(Passage shown Opens)

Stoke City boss Tony Pulis believes modern day managers are under more pressure than ever.
Speaking after the tragic news of the death of Wales manager Gary Speed, the Potters chief paid tribute to the former Leeds, Newcastle, Everton and Bolton midfielder, at a time where depression in sport has been thrust into the limelight.
Pulis says he can understand how mental health can be a problem in the game, especially in the lonely world of football management.
"It's a pressurised game," he admitted. "Especially management, management is a very lonely job, especially when you're losing.
"You have to be very strong as a character and as a person to get through difficult periods."
Thinking back to his playing days Pulis said; "As a player, I just enjoyed playing football. Every day that I woke up I thought I'd been blessed.
"So I can't speak for people who do get depressed being a professional footballer."
Since Speed's death more protection for players/managers suffering from depression has been called for after 10 professional footballers have seeked help from the Sporting Chance clinic since Sunday.

(Passage shown Closes)

» **Task to complete**
In the article about Tony Pulis, how many professional footballers does it say have gone to the Sporting Chance clinic for help since Sunday?

(Data excerpts Opens)

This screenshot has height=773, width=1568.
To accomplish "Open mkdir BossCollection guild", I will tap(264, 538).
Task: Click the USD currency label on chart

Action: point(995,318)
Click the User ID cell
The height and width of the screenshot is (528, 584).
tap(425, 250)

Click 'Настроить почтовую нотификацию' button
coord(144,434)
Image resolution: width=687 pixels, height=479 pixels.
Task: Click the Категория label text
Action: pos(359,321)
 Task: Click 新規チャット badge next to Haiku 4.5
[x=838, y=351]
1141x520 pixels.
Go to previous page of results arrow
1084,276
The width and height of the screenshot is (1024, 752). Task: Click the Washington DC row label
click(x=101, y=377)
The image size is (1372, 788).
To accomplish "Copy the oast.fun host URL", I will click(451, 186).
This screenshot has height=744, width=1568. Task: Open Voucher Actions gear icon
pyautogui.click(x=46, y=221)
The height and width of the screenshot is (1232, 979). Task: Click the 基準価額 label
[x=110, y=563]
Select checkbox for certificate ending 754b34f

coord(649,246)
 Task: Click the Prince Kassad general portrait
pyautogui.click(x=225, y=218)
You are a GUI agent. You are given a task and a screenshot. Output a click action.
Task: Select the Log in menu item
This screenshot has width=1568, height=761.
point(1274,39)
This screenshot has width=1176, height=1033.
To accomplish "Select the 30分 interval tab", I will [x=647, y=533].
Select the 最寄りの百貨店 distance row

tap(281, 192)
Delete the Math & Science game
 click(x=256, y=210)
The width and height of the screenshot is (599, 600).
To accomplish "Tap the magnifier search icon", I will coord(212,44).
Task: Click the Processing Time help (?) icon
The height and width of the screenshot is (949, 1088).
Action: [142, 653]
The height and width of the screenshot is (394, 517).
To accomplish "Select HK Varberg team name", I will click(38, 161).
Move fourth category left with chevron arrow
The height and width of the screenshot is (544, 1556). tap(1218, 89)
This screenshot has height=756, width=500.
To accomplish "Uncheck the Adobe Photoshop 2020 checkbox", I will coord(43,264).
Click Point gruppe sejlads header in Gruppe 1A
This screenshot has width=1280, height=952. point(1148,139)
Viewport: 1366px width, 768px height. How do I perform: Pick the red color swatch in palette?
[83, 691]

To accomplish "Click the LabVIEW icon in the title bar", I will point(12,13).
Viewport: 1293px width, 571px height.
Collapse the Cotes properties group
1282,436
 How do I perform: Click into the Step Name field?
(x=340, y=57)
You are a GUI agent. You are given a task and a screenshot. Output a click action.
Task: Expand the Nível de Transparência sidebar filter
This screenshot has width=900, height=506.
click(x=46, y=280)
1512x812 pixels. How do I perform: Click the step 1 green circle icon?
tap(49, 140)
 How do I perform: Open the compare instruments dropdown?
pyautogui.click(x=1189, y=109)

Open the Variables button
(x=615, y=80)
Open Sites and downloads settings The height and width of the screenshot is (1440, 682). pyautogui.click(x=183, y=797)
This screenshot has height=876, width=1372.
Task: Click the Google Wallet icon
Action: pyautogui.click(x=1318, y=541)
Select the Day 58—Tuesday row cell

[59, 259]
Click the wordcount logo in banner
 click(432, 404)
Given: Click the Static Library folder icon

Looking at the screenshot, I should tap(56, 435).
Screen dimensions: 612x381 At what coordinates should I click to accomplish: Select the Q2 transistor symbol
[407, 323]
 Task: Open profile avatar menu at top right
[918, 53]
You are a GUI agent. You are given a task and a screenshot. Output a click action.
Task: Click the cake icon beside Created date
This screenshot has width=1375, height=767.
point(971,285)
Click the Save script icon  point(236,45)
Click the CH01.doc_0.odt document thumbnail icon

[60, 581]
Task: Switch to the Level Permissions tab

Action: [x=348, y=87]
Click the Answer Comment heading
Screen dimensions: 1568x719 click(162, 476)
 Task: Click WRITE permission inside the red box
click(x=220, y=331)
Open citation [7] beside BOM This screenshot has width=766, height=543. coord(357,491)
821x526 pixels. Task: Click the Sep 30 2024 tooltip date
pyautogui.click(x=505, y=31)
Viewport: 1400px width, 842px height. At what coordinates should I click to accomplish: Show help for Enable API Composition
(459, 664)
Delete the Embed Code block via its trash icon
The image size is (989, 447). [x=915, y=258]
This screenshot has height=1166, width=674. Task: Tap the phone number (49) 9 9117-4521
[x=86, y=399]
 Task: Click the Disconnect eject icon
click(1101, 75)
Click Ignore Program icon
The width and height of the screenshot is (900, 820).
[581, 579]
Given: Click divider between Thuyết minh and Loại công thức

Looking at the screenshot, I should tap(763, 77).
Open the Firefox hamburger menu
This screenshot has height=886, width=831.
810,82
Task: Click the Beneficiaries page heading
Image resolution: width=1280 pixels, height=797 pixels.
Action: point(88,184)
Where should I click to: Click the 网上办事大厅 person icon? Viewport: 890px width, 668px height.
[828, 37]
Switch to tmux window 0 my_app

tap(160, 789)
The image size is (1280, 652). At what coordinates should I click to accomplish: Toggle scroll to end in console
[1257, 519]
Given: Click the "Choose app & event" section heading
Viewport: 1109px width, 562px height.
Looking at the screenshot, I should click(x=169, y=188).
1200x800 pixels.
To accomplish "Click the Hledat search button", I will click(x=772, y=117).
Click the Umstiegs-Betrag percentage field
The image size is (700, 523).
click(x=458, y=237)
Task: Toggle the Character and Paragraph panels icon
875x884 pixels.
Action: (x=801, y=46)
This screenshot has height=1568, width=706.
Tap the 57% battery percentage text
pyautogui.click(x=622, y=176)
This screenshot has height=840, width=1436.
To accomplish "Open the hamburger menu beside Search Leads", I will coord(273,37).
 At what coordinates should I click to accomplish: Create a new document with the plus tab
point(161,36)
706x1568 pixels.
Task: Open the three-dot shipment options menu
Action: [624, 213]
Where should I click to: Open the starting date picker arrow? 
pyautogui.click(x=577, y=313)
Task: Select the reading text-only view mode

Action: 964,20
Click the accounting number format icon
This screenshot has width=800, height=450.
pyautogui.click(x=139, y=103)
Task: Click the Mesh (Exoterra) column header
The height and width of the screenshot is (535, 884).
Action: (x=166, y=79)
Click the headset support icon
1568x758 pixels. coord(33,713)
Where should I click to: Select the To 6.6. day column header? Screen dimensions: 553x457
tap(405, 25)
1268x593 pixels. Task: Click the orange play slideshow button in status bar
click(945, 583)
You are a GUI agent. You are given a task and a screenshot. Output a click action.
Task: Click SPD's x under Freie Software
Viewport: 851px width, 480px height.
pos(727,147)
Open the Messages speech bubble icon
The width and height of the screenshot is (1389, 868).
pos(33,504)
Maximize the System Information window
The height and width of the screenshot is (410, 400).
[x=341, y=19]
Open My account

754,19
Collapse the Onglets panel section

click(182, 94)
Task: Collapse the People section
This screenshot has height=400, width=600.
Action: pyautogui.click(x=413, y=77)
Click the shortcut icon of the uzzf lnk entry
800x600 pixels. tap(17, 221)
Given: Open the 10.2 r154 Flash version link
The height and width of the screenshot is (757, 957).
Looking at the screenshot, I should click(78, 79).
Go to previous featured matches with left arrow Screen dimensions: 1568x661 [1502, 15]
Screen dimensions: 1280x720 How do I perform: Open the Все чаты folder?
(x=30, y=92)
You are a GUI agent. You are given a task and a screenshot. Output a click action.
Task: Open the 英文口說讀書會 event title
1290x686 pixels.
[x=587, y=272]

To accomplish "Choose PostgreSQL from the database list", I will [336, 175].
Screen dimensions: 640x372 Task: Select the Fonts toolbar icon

(Data excerpts Closes)

» **Completed exercise**
Ten professional footballers.